**Your objective:**
Please reproduce each of the rows below verbatim, line for line.

[Collected data entries]
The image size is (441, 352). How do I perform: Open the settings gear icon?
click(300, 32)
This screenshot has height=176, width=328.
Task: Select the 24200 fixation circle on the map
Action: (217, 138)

**Response:**
The image size is (441, 352). How do I perform: Open the settings gear icon?
click(300, 32)
This screenshot has height=176, width=328.
Task: Select the 24200 fixation circle on the map
Action: (217, 138)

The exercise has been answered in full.